Problem statement: Restating the data word for word is all that is required.

Start of Block

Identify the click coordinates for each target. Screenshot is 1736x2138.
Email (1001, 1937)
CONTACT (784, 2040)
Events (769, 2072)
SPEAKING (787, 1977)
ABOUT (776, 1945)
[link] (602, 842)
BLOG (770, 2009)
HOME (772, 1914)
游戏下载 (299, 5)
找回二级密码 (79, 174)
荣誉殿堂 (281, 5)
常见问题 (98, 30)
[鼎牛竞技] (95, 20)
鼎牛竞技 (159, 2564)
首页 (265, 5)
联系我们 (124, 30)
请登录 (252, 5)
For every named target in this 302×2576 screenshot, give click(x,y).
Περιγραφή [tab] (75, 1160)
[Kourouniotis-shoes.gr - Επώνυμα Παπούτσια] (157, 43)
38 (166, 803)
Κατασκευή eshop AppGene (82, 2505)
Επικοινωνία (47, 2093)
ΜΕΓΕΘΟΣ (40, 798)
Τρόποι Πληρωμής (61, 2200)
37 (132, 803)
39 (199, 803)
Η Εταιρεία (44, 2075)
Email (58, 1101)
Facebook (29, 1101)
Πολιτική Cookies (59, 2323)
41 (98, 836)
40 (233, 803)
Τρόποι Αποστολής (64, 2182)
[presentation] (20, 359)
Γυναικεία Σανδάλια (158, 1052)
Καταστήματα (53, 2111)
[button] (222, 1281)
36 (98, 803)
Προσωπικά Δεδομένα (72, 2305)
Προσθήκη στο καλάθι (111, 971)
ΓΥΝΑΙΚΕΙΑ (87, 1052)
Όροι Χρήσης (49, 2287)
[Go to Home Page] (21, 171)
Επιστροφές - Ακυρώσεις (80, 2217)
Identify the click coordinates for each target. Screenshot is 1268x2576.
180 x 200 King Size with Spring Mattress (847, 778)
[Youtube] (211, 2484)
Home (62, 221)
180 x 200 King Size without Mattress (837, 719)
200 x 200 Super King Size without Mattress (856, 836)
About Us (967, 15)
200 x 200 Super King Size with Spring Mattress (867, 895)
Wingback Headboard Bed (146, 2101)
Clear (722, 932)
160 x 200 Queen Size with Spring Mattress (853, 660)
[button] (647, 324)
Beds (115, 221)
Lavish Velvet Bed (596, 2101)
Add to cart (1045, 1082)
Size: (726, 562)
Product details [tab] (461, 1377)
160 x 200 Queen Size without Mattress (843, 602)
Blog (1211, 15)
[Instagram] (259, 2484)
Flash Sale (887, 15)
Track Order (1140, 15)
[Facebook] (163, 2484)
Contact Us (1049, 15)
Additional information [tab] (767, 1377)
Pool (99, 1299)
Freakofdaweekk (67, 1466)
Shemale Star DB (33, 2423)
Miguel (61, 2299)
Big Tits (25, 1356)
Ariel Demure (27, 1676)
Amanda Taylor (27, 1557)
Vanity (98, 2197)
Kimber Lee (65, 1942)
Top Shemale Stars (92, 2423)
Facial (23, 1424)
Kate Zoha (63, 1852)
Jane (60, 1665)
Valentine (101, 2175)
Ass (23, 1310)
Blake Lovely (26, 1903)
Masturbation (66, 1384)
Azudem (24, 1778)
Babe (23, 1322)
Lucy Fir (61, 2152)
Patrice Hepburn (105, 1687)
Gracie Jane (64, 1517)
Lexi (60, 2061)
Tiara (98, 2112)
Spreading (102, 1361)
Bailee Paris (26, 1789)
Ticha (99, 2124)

End of Block

Exercise solution:
Identify the click coordinates for each target. Screenshot is 1736x2138.
Email (1001, 1937)
CONTACT (784, 2040)
Events (769, 2072)
SPEAKING (787, 1977)
ABOUT (776, 1945)
[link] (602, 842)
BLOG (770, 2009)
HOME (772, 1914)
游戏下载 (299, 5)
找回二级密码 (79, 174)
荣誉殿堂 (281, 5)
常见问题 (98, 30)
[鼎牛竞技] (95, 20)
鼎牛竞技 (159, 2564)
首页 (265, 5)
联系我们 (124, 30)
请登录 (252, 5)
For every named target in this 302×2576 screenshot, give click(x,y).
Περιγραφή [tab] (75, 1160)
[Kourouniotis-shoes.gr - Επώνυμα Παπούτσια] (157, 43)
38 (166, 803)
Κατασκευή eshop AppGene (82, 2505)
Επικοινωνία (47, 2093)
ΜΕΓΕΘΟΣ (40, 798)
Τρόποι Πληρωμής (61, 2200)
37 (132, 803)
39 (199, 803)
Η Εταιρεία (44, 2075)
Email (58, 1101)
Facebook (29, 1101)
Πολιτική Cookies (59, 2323)
41 (98, 836)
40 (233, 803)
Τρόποι Αποστολής (64, 2182)
[presentation] (20, 359)
Γυναικεία Σανδάλια (158, 1052)
Καταστήματα (53, 2111)
[button] (222, 1281)
36 (98, 803)
Προσωπικά Δεδομένα (72, 2305)
Προσθήκη στο καλάθι (111, 971)
ΓΥΝΑΙΚΕΙΑ (87, 1052)
Όροι Χρήσης (49, 2287)
[Go to Home Page] (21, 171)
Επιστροφές - Ακυρώσεις (80, 2217)
Identify the click coordinates for each target. Screenshot is 1268x2576.
180 x 200 King Size with Spring Mattress (847, 778)
[Youtube] (211, 2484)
Home (62, 221)
180 x 200 King Size without Mattress (837, 719)
200 x 200 Super King Size without Mattress (856, 836)
About Us (967, 15)
200 x 200 Super King Size with Spring Mattress (867, 895)
Wingback Headboard Bed (146, 2101)
Clear (722, 932)
160 x 200 Queen Size with Spring Mattress (853, 660)
[button] (647, 324)
Beds (115, 221)
Lavish Velvet Bed (596, 2101)
Add to cart (1045, 1082)
Size: (726, 562)
Product details [tab] (461, 1377)
160 x 200 Queen Size without Mattress (843, 602)
Blog (1211, 15)
[Instagram] (259, 2484)
Flash Sale (887, 15)
Track Order (1140, 15)
[Facebook] (163, 2484)
Contact Us (1049, 15)
Additional information [tab] (767, 1377)
Pool (99, 1299)
Freakofdaweekk (67, 1466)
Shemale Star DB (33, 2423)
Miguel (61, 2299)
Big Tits (25, 1356)
Ariel Demure (27, 1676)
Amanda Taylor (27, 1557)
Vanity (98, 2197)
Kimber Lee (65, 1942)
Top Shemale Stars (92, 2423)
Facial (23, 1424)
Kate Zoha (63, 1852)
Jane (60, 1665)
Valentine (101, 2175)
Ass (23, 1310)
Blake Lovely (26, 1903)
Masturbation (66, 1384)
Azudem (24, 1778)
Babe (23, 1322)
Lucy Fir (61, 2152)
Patrice Hepburn (105, 1687)
Gracie Jane (64, 1517)
Lexi (60, 2061)
Tiara (98, 2112)
Spreading (102, 1361)
Bailee Paris (26, 1789)
Ticha (99, 2124)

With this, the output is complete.